Doesn't have to be any more detailed than that (though if a player wants to wax creative, let them certainly). Truth be told, I actually don't even require this much, and we mostly just imagine that there are myths to support whatever use the player puts the ability. Once he's used it in a particular way, it starts to take shape. At that point, if he wants to use it in a seemingly different place, he'll have to explain how the feat's use in this case relates to the previous use.

But even here, best policy seems to be to let them "get away with it." See an earlier thread in this group about the Sunset Leap ability. Every use of an ability expands the seeming depth of the myth behind the feat (whether you enumerate it or not).

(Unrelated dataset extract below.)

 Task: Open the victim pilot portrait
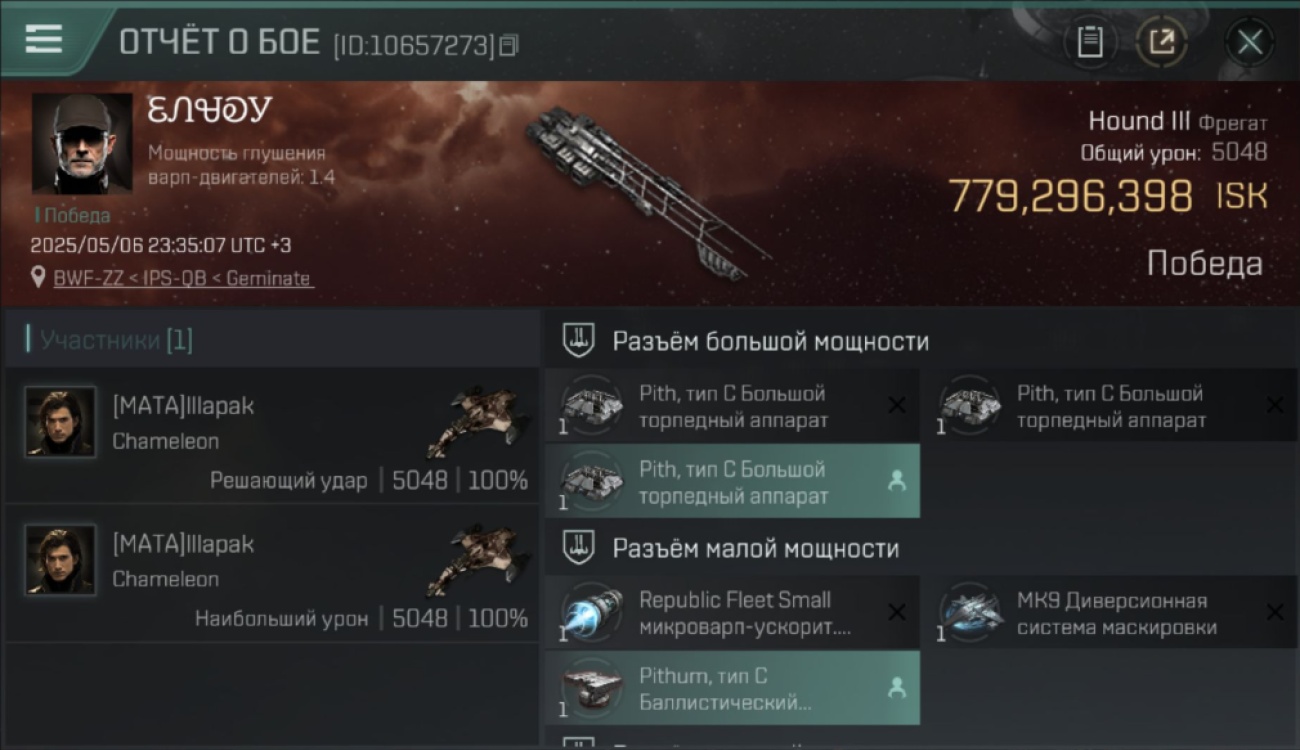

Think of it this way...if the player was using the "As You Go" method and/or creating a new magic keyword, he'd have to be creating his abilities on the spot. If a player creates an item, he's urged to use the "Ambiguous Naming Rule" and to figure out what things do on the spot in play. Figuring out what feats do can work just the same. They tend to be somewhat ambiguously named anyhow - there are no "spell lists" with precise descriptions of effects. YGWV - how you interperet particular ability names will vary from how others do it.

Embrace this. It means that more abilities will become interesting in play than if you try to go looking for some myth that'll tell you why it doesn't happen to be pertinent in situation X. This is one of the many reasons that I play in a world that has very little written about it's myths, in fact, so that players don't feel like there's some pre-defined myth to go looking for, but to make up the myth as they need it.

I advocate this for coming up with hero quests as well. Sure, if the Lightbringer Quest is the right one to run, or some other known one, go for it. But if the characters have some need, and they want to turn to strong magic to satisfy it, then simply work with them on coming up with a myth that suits their need. Oh, if they need something extremely specific, you don't have to make a myth that gives them specifically that which would seem tailor made for them. But you can always come up with something plausibly close.

For instance, we had one game where one player thought it would be cool to have a heroquest in which she would become impregnated by this minor god. We didn't make it like "Foreign Girl Gets Impregnated by Diety X" but came up with a myth in which the god does impregnate the main character. And so the player got what she wanted, and the diety's mythology was expanded in our game.

This is a great way to ensure that the players are interested in the background of the world - they make it up to be pertinent to their play. As the book says, "It's Their Glorantha, Too."